Review - Secret Identities #1


"Could you guys use an extra hand?"

The benefit of having a secret identity is that you can do one thing in front of one audience without risking anyone tied to another audience. Many of those identities are no more moral than anyone who's not a superhero and they're subject to demonstrating the same flaws as normal individuals. Image Comics is going down an interesting road with the characters in Secret Identities #1. The issue is written by Jay Faerber and Brian Joines, illustrated by Ilias Kyriazis, colored by Charlie Kirchoff and lettered by Ed Dukeshire.

The supergroup known as The Front Line have just invited new hero Crosswind to join them. But what they don't know is that Crosswind is a mole, sent to learn all their secrets. And the Front Line have LOTS of secrets. Characters have high-profile secret identities, lead triple lives and have other aspirations outside of being a superhero.

Secret Identities #1 starts off as seemingly another humanizing look at superheroes, but Faerber and Joines take it down a much different path.
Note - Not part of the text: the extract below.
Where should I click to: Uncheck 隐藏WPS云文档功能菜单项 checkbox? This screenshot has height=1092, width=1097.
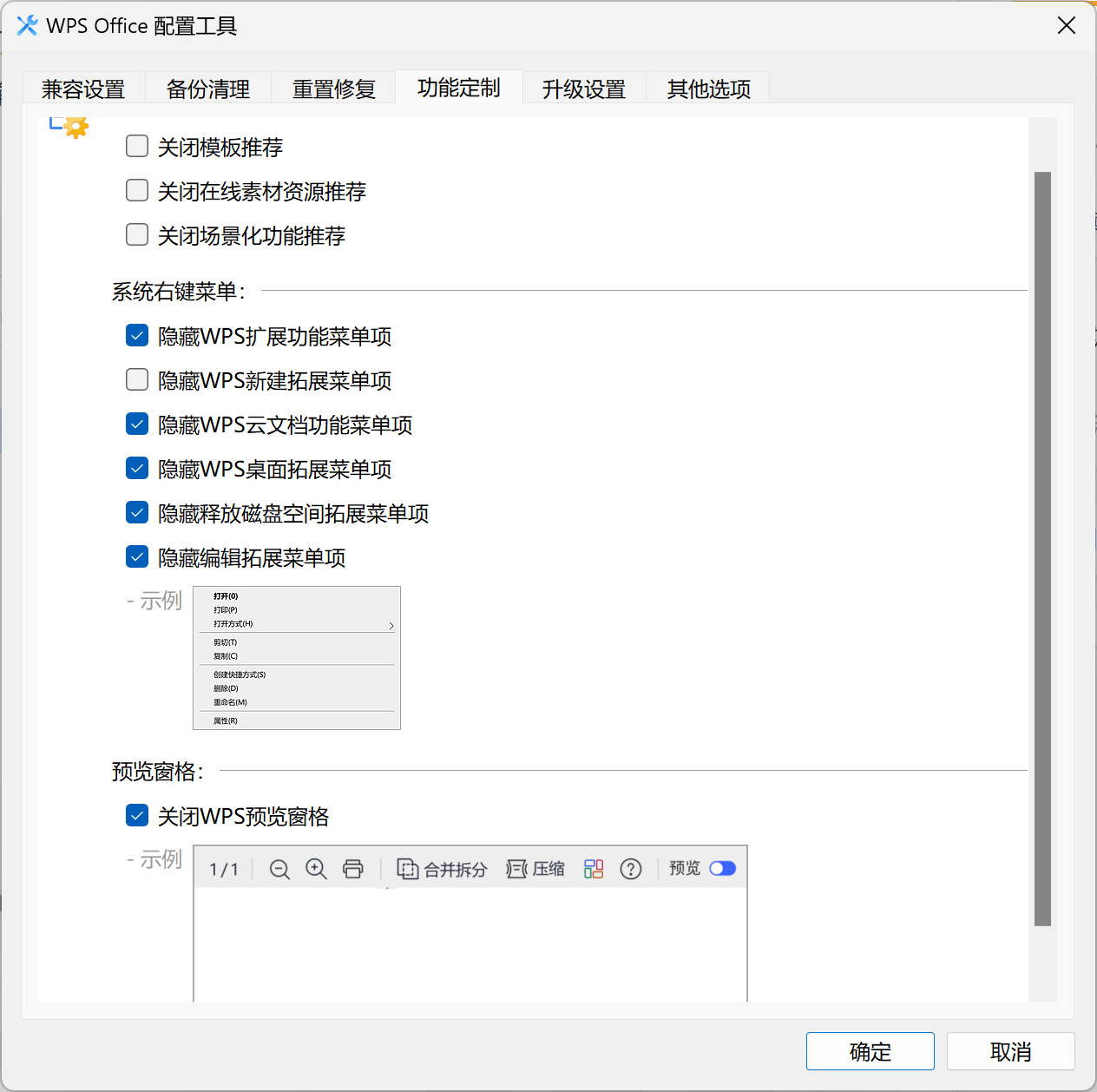click(137, 424)
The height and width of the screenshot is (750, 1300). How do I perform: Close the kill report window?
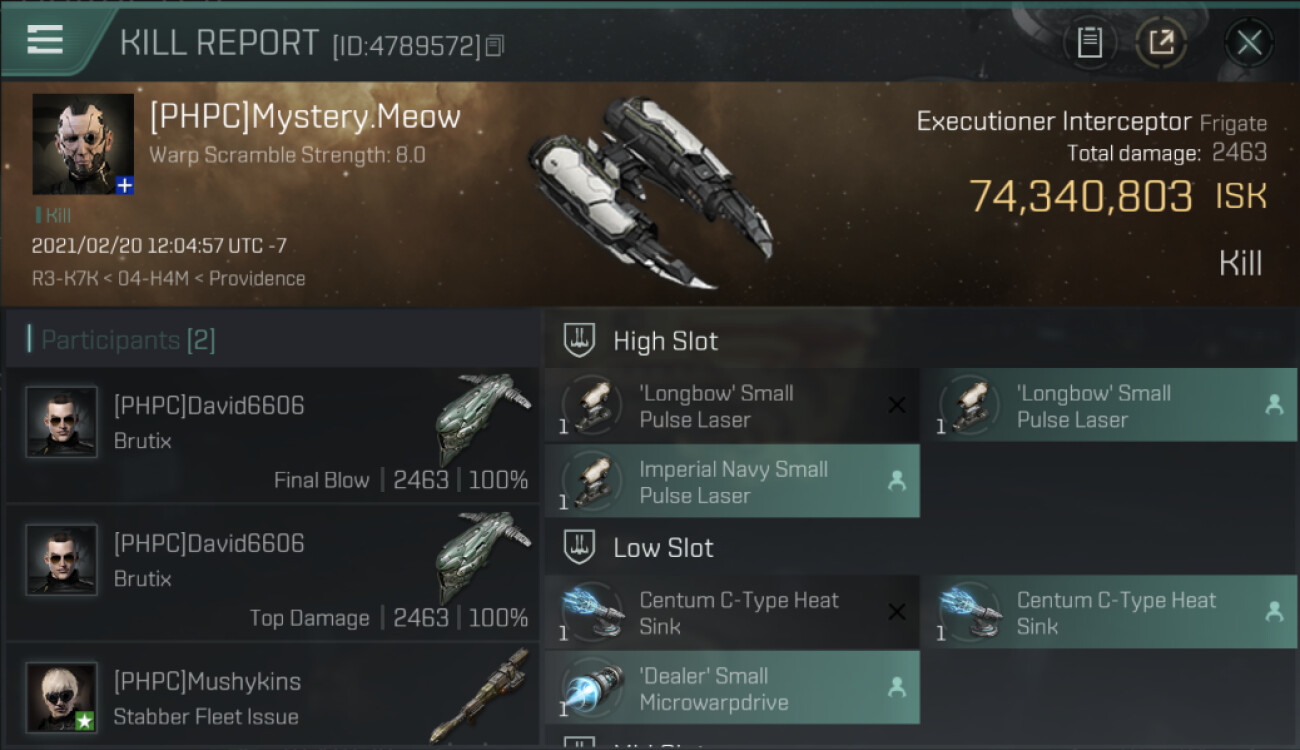tap(1249, 42)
That path is one that focuses on the characters and their lives outside of being superheroes, showing that they're a lot more human than superhero. It's the little nuances of each in their personal lives that makes Secret Identities #1 feel a little different, helping to set up the inevitable reveal of Crosswind as a mole to be a lot more dramatic because there are more personal relationships at stake. Crosswind's motive for spying on the group isn't completely presented in the first issue, but there's a full-page reveal at the end of the book that sheds a little light on his reasoning. The approach lends a great sense of tragedy to the proceedings, as the characters are all set to up to take some sort of fall from grace.

While the characters sport a more modern appearance, there's a general datedness to the illustrations that harkens back to a different era of illustrations. Kyriazis uses extremely clean lines that gives the book a brisk, quickness to them. In this regard, the action flows quickly and moves the reader through the scenes very quickly that mirrors the all-out approach by the writers. Some of the more detailed work on the part of the facial expressions feels a little incomplete, as there are some instances where a character's face feels a little out of sync with expected physiology. For instance, the full-page illustration at the end features a character whose face seems a little wonky, which slightly undermines the intended emotional impact of the reveal.

Secret Identities #1 is another take on the "superheroes as humans" genre, where the saviors of the world all have lives that are very pedestrian when you think about it. Crosswind seeks to destroy the Front Line from the inside, but why exactly he wants to do that still remains to be seen. Faerber and Joines go to great lengths to present their heroes as beyond flawed, ensuring that when they fall from grace it will be a very long fall. Kyriazis' illustrations are fast and loose, addressing more sweeping battle scenes with more care than one-on-one scenes between characters. Secret Identities #1 shows promise and has a lot of ambitions, asking that the reader stick around to see those ambitions realized.

Secret Identities #1 is in stores now.